Influence of overt diabetes mellitus on cyclosporine pharmacokinetics in a canine model.

Abstract

BACKGROUND/AIMS: Diabetic patients usually require more medications than their nondiabetic counterparts. This work examined the effect of hyperglycemia on the pharmacokinetic properties of cyclosporine in a diabetic dog model. MAIN METHODS: Diabetes was induced using a streptozotocin/alloxan combination and verified by measuring the serum glucose level.

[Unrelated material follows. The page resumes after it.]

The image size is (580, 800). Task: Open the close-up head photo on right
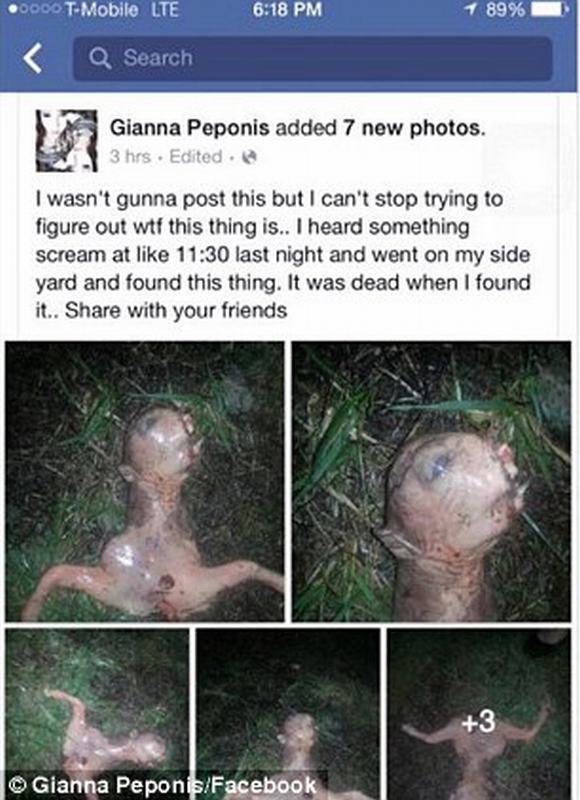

Cyclosporine was administered as a bolus intravenous dose of 5 mg/kg, and blood samples were collected at different time points for determining drug concentrations and biochemical analyses. RESULTS: Diabetic dogs showed a significant increase in total body clearance of cyclosporine compared to healthy controls (0.457 L hr(-1)Kg(-1) versus 0.201 L hr(-1)Kg(-1), P = .0019) and a decrease in its biological half-life (9.32 hours versus 22.56 hours, P = .0125). In addition, diabetic animals exhibited a higher total cholesterol (7.20 +/- 0.62 mmol/L and 5.28 +/- 0.36 mmol/L; P < .05). CONCLUSION: Overt diabetes alters cyclosporine disposition by modulating its clearance. Abnormalities in the lipid profile, among other factors, may contribute to the accelerated metabolic degradation of cyclosporine under hyperglycemic conditions.